Le tribunal correctionnel de Foix a examiné ce mercredi les responsabilités de 16 chasseurs jugés après la mort accidentelle d’une ourse en 2021 dans la réserve du Mont Valier, dans les Pyrénées. L’homme de 81 ans qui a abattu l’animal, affirmant avoir agi en état de légitime défense après une attaque, est poursuivi pour « destruction d’espèce protégée », tandis que ses compagnons de battue sont jugés pour infractions à la réglementation de la chasse. Les parties civiles, représentées par plusieurs associations écologistes, ont demandé une réparation du préjudice environnemental à hauteur de 175.000 euros, équivalant au coût d’une réintroduction d’ours.

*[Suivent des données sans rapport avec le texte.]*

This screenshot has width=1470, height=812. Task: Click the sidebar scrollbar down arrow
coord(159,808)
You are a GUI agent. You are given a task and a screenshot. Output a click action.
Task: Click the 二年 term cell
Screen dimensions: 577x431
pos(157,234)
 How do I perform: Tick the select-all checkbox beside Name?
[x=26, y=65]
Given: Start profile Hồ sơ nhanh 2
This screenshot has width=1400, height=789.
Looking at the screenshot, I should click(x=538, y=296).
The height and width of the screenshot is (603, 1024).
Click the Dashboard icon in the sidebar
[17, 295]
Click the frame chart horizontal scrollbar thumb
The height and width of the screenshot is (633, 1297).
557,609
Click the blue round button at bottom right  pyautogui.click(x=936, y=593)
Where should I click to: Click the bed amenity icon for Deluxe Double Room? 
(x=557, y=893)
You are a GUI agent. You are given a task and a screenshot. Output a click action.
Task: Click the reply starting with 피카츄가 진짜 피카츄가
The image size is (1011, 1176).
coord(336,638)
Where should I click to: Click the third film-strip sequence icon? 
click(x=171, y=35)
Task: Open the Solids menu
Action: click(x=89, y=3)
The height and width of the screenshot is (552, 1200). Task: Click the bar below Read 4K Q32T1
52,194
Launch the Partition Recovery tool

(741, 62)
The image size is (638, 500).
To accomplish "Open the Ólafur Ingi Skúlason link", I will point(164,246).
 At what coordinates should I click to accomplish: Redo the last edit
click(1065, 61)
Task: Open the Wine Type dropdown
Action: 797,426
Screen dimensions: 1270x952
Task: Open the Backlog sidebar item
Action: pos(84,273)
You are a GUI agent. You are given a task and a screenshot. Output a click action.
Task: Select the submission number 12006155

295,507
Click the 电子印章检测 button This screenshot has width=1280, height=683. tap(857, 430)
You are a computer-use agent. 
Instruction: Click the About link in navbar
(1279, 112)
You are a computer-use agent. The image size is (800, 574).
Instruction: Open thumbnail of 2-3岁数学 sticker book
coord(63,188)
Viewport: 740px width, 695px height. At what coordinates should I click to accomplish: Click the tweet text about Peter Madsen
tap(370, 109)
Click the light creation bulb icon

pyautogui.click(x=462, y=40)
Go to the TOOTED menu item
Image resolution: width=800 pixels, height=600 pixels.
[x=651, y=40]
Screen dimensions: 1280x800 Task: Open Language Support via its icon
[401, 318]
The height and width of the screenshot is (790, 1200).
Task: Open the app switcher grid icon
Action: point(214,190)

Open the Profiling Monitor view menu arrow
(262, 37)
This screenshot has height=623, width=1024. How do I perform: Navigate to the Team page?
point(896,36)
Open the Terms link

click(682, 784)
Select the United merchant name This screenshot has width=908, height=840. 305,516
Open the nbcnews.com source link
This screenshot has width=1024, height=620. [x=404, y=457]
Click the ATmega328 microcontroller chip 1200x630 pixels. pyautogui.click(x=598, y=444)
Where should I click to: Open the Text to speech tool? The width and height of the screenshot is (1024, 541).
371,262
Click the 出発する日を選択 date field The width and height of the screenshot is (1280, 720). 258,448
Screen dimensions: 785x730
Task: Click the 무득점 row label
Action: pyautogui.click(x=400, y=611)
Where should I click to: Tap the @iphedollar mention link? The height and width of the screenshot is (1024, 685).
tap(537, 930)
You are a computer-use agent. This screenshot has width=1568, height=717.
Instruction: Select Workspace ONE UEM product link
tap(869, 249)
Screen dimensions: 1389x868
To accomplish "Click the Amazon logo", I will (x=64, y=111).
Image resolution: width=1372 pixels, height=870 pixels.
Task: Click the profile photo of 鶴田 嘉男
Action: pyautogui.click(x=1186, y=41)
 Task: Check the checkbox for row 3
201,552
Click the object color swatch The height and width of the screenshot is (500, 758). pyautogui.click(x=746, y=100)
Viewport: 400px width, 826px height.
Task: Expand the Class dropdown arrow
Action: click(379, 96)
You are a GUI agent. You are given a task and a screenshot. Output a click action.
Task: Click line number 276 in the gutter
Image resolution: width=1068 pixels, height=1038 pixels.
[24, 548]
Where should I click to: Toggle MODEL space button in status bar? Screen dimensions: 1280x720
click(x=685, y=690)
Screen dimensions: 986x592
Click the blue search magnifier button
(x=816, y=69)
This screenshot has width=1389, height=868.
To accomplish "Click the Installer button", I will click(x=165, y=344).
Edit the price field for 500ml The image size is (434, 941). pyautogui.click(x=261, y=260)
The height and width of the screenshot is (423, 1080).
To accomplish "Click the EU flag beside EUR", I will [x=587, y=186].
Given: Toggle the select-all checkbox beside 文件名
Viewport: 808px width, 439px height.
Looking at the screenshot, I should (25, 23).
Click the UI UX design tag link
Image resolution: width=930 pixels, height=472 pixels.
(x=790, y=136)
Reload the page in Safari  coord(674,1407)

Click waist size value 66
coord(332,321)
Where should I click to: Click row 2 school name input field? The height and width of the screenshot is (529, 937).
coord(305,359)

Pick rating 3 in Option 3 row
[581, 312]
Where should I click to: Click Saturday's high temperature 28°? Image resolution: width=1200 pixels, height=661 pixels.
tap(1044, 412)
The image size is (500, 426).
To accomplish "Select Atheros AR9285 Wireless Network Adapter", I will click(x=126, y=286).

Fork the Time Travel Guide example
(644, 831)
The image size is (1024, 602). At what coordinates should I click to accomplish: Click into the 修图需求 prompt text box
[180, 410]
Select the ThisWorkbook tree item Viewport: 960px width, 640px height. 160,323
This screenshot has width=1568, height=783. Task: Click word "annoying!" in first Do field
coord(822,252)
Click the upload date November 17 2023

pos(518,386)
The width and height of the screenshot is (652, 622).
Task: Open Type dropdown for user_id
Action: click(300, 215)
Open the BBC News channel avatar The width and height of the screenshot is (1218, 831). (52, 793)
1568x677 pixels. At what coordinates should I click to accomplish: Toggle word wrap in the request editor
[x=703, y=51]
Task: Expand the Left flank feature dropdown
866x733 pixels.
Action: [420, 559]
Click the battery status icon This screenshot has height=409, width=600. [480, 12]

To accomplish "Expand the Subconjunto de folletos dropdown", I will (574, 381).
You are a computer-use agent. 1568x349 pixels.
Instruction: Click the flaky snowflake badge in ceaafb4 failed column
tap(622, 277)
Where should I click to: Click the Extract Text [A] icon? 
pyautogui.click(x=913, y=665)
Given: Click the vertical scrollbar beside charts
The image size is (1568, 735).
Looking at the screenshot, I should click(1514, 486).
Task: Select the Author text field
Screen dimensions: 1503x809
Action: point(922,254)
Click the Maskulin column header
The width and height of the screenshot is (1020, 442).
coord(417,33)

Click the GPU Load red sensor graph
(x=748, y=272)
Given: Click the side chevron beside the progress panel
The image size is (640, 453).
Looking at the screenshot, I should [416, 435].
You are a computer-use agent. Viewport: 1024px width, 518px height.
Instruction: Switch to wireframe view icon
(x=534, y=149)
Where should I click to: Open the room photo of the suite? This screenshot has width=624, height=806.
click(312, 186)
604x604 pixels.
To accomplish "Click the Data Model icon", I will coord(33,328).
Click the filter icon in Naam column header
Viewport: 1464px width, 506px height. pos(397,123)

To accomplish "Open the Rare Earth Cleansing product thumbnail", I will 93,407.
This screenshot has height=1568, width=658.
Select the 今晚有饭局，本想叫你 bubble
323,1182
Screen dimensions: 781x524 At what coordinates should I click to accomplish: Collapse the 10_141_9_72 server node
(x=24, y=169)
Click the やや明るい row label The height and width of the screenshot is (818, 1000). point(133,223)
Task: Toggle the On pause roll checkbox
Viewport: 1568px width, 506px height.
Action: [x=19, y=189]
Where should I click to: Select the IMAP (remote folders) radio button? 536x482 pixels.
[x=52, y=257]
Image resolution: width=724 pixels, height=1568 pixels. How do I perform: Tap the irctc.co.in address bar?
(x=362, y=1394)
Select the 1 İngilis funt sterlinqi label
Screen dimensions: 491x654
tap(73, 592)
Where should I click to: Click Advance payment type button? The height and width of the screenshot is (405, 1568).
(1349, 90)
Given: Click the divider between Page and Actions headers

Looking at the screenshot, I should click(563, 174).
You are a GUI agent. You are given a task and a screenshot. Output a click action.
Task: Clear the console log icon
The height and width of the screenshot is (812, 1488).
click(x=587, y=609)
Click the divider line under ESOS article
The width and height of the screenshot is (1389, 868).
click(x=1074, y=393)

Lors de l’audience, les débats ont mis en lumière des négligences dans l’organisation de la chasse, notamment la méconnaissance des règles en vigueur dans la réserve, où les battues sont interdites. Les chasseurs ont plaidé leur bonne foi, arguant du manque de signalisation claire des limites de la zone protégée. Le procureur, lui, a rappelé leur « obligation de savoir où ils chassent », tandis que la défense a pointé une responsabilité des services de l’État, qui n’auraient pas averti de la présence de l’ourse.
Au-delà du sort des prévenus, ce procès soulève une question plus large sur la cohabitation entre les activités cynégétiques et la préservation de la biodiversité. Les associations écologistes demandent désormais à l’État de tenir ses engagements en procédant à un nouveau lâcher d’ours pour compenser les pertes, alors que quatre spécimens ont déjà été tués par l’Homme depuis 2020.